Analyst · Raymond James

Any chance with the Iridium's Inmarsat customers writing a letter of complaint to the International Maritime Organization that they might speed up the process?

Matthew Desch

Analyst · Raymond James

Well, I hope so. I mean really don't think that there's -- we're getting a lot of support and encouragement across the board not just from our customers but from others in the industry who are in the maritime space who believe an independent partner like us is the right thing to have. So we're -- I expect a lot of help.

Chris Quilty

Analyst · Raymond James

Great. Can you talk about the new, I call it the 9603, your new M2M devise in terms of timing and whether you might have any customers holding back as they wait for that since you've already announced it?

Matthew Desch

Analyst · Raymond James

The 9603 -- I mean, the 9602, which is driving all our growth is quite small and everyone was very pleased with its size. The 9603 is something like 70% even smaller. So it really does -- for some kinds of applications, it really drive potentially even more growth because of -- or more innovation at least, because things like consumer devices and really small asset tags and that sort of thing are possible. It's very imminent. It's almost ready to go out the door from a manufacturing perspective. We've -- our early partners know its capabilities and they're starting the process of designing it in. It does not replace our 9602 because there's a lot of people who've designed the 9602 and we've been getting -- there's a lot of those, so it sort of adds to our portfolio, but that's our strategy, is to keep providing more ways for people to innovate and put us into their networks. I don't believe there's really a wait for it. Most people find the 9602 perfectly acceptable. It's probably more of a new category of applications that I think that it may enable as opposed to somehow a replacement of the existing systems that work very well.

Chris Quilty

Analyst · Raymond James

Can you give an update on progress you're making with OEMs as well as the sort of growth you're seeing out of some of your new consumer tracking devices?

#### Jobs:
(1) According to the call transcript, how much smaller is the 9603 than the 9602?
(2) Using the call transcript, explain why the 9603 does not replace the 9602.
(3) Pick up the call transcript after its final question about OEMs and consumer tracking devices, and continue it.
The rows that follow have no connection to the call transcript.

#### Data lines:
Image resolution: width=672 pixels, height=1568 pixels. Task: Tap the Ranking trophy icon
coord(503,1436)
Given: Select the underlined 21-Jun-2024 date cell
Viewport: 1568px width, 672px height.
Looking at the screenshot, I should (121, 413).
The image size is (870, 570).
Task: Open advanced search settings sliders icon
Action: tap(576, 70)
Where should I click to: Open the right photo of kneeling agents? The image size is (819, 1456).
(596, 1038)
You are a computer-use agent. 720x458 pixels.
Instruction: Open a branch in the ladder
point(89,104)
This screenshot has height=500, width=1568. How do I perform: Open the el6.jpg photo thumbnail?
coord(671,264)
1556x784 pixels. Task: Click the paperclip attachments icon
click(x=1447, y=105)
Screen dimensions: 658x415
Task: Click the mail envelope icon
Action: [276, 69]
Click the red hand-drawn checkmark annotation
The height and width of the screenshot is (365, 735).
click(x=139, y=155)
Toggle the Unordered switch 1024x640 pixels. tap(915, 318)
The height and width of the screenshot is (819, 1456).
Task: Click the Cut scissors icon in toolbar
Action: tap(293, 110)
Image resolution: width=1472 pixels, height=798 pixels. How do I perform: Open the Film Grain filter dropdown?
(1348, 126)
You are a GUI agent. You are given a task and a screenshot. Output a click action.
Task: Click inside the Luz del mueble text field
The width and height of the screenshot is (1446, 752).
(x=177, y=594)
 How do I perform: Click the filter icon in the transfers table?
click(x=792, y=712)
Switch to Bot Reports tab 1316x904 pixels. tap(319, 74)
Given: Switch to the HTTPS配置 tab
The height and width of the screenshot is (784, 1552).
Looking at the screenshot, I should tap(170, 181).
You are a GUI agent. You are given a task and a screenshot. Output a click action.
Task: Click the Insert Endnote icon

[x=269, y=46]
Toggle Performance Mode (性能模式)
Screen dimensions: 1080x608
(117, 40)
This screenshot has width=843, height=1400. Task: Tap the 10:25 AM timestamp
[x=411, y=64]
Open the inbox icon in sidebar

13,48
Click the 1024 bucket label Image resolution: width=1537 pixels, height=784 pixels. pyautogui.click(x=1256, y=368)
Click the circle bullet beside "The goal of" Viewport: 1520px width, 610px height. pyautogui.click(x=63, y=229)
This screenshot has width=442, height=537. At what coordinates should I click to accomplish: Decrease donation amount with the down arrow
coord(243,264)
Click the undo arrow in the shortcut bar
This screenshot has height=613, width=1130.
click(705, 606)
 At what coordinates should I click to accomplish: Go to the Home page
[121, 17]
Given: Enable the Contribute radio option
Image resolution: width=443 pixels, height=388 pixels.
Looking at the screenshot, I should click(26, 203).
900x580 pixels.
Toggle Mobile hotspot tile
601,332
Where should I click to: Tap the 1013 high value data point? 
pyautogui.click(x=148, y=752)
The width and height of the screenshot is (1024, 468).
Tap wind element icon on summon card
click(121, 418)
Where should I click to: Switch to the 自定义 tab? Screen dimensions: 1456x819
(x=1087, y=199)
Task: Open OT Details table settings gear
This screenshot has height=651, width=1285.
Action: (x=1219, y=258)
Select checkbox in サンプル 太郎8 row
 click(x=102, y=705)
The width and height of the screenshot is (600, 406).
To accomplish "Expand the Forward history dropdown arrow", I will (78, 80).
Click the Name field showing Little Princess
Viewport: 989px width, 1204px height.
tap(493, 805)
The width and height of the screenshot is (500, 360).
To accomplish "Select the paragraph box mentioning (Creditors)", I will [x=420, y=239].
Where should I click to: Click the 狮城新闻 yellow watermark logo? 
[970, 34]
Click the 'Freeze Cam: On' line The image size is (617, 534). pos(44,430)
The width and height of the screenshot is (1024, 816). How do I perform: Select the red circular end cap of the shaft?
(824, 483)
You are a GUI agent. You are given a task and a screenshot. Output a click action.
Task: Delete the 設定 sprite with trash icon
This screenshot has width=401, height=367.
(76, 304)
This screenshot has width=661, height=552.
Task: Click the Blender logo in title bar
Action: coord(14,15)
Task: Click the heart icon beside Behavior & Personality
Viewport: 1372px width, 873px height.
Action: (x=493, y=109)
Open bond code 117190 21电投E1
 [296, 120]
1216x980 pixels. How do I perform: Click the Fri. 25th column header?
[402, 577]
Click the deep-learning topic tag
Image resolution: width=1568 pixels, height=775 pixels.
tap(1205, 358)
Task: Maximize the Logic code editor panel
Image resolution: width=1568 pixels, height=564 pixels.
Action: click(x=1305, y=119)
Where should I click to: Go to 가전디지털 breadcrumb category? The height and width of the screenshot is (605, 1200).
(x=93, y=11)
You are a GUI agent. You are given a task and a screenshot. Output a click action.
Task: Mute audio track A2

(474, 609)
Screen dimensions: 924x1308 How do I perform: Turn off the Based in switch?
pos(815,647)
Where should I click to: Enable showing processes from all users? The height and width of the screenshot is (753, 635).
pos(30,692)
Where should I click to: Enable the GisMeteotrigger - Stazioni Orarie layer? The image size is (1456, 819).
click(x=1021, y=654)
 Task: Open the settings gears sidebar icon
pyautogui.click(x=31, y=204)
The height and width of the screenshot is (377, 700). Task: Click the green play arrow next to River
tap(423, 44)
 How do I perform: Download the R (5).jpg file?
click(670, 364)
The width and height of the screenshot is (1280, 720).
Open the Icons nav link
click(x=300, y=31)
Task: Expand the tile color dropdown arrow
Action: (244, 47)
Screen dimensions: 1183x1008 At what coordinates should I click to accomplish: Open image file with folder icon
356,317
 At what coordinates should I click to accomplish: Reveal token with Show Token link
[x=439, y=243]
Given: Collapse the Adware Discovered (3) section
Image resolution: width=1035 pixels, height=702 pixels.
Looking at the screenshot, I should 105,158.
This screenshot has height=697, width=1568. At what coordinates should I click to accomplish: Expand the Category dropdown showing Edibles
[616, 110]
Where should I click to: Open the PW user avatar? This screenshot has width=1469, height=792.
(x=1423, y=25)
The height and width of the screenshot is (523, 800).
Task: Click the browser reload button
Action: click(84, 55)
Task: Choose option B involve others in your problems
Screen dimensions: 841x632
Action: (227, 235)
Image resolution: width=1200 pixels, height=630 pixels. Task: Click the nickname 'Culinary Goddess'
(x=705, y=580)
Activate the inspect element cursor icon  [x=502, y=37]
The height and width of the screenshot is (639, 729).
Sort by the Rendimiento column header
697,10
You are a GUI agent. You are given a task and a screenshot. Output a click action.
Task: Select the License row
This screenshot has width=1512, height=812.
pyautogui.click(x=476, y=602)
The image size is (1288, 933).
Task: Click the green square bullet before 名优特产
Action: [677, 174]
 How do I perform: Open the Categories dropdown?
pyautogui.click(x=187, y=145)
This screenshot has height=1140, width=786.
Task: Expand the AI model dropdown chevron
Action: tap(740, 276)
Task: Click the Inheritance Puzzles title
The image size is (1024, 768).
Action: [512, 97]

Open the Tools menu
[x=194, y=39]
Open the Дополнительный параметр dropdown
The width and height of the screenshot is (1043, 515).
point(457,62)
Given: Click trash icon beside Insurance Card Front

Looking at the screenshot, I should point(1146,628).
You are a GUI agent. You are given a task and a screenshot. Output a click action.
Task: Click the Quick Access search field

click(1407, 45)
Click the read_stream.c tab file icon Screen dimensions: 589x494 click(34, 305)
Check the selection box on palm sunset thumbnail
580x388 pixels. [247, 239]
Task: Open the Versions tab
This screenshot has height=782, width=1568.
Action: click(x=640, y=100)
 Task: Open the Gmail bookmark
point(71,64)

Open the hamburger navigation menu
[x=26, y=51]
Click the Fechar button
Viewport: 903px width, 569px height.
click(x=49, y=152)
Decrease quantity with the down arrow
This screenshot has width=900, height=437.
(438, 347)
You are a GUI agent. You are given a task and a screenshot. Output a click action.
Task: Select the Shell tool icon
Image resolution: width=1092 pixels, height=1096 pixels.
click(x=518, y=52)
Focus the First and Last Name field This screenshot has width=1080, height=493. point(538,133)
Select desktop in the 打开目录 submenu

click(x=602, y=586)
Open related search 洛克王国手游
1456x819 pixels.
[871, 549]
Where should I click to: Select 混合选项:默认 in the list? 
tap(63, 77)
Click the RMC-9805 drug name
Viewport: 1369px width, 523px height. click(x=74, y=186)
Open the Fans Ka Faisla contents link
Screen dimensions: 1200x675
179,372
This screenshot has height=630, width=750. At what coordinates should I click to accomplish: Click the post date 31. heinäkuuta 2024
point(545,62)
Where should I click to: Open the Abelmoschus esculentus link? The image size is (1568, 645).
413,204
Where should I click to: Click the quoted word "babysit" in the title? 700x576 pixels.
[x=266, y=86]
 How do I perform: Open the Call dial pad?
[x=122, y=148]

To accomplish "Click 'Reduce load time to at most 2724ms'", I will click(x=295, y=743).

#### Results for the exercise:
(1) It is something like 70% smaller.

(2) Many people have already designed the 9602 into their products, so the 9603 adds to the portfolio instead. The strategy is to keep giving people more ways to innovate, and the 9603 is expected to enable a new category of applications rather than replace existing systems that work well.

(3)
Matthew Desch

Analyst · Raymond James

Yes, I mean, OEMs continue to expand. I mean, I would -- I think I used to call that a strategy. You got to be careful not to let them expand in places where they don't need to expand, but we continue to have people being attracted and want to become value-added resellers and technology partners, et cetera. So the total count continues to grow. We are seeing some new partners, particularly like in the heavy industry space, the one we probably hadn't really addressed so much in the past, large equipment that we're now cost affective to be able to track and I think that will be an interesting growth space, as you said. Just had a detailed review of the consumer space. I think that's poised to really grow, particularly with some products that will be announced soon in that space. I think our partners there still feel very good about their prospects of a two-way personal communication and tracking devices. There's a number of those in that category, but a couple there really now very cost effective. We're going to be at CTI, I'm sure that's going to be part of the buzz with some of our partners at that point because there's a lot more intersections than ever with us in the consumer mobile space with -- around M2M because there's a lot of activity there but we're kind of converging with some of the carriers, some of the suppliers in that space and traditionally just focused on threshold. M2M now focused on adding a satellite component to that and realizing we're probably the best choice for that to be added. So we're still feeling very good about our long term growth prospects and that we're still very early days in this whole machine-to-machine world.

Chris Quilty

Analyst · Raymond James

Okay. And final question for Tom, OpEx was up about 10% ex D&A in the quarter, a little bit more than I was looking for. Is that a good level on a go-forward basis or were there some one-time items in there or seasonal items that impacted Q1 on both SG&A and R&D?

Thomas Fitzpatrick

Analyst · Raymond James

Yes, and I wouldn't call them one-time. If you look at last year's sequential quarters, Chris, you'll see that SG&A was at its highest point in the first quarter and so we think you're going to see something similar here this year. You'll see SG&A move down through the year. In the first quarter we always have our partners conference and we take that charge, we take that -- recognize that expense in the quarter when it happens. So if first quarter tends to be higher, similarly some payroll related taxes to access and bonus type things tend to hit more unevenly in the first quarter. So our expectation is that moves down and similarly in cost of service, the Boeing expense was heavy in the quarter and we see that moving down.

Chris Quilty

Analyst · Raymond James

And the R&D plan for the year?

Thomas Fitzpatrick

Analyst · Raymond James

That's going to be a little -- that's going to be a bit more episodic. Over the course of the year, 5.7 feels a bit high. I think you might see that come down a tad.

Chris Quilty

Analyst · Raymond James

So full year around the 2011 level, higher or lower?

Thomas Fitzpatrick

Analyst · Raymond James

I would say in the area of the 2011 level.

Matthew Desch

Analyst · Raymond James

The R&D expense is typically -- especially, since we use a lot of outside contractors, as well as some internal people, it sort of depends on what we're spending on that quarter. It's not necessarily a run rate of x number of bodies doing the same amount of work every year like maybe a traditional supplier might have. So -- but I do think Tom's comment here are instructive.

Thomas Fitzpatrick

Analyst · Raymond James

And then could I come back to Jim's question on CapEx? Jim, just let me answer your question directly. So the cash CapEx and the source and use of $35 million-ish is low. If you take that number and add to it the PP&E received but not yet paid and this kind of goes through your question of what's in accounts payable. That's $107 million kind of number, so it's 140 plus, you won't see us ramp up from the $140 million level, you certainly will see us ramp up from the cash CapEx of $35 million.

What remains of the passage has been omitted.